Today Shep and Tarik continue the work of The Black Panther Party in their activism fighting for the rights and release of Panther political prisoners held a half a century later in America’s correctional facilities. Many former Panthers are still rotting away in prisons, subject to medical neglect and iatrogenic practices at the hands of what Shep calls ‘quack doctors.’ The duo organizes anti-police terror campaigns and advocate community control over law enforcement. They seek to connect with the youth and bring the political awareness and cultural consciousness embedded within them to the street organizations of today. They work under the auspices of the Universal Zulu Nation, advancing Panther principles in a similar fashion to how Shep operated out of Hunter in the past. They see culture as a revolutionary weapon and their International Hip Hop for Humanity project organizes touring performers to educate, uplift and empower utilizing the creative arts. The initiative intends to make a unifying appearance in Cuba in the summer of 2019.

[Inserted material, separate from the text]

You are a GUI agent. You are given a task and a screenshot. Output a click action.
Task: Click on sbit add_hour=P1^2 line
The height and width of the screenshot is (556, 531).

While “Wakanda Forever” may be a popular slogan, the Black Panther Party’s impact is arguably just as enduring. “The legacy of so much of the self-help and community-based work has reemerged today as the basis of the movement of Black Lives, which shares in so much of their policy platform with the tenets of the Black Panther party and their fundamental commitment to community-based leadership as the starting point for policy and change,” says Muhammad. “They also learned, these young activists today, how to disrupt the toxic masculinity and patriarchy of the Black Panther Party… They’re borrowing, and have learned from the Black Panthers… That movement remains a cornerstone of social movement-building in the 21st century.”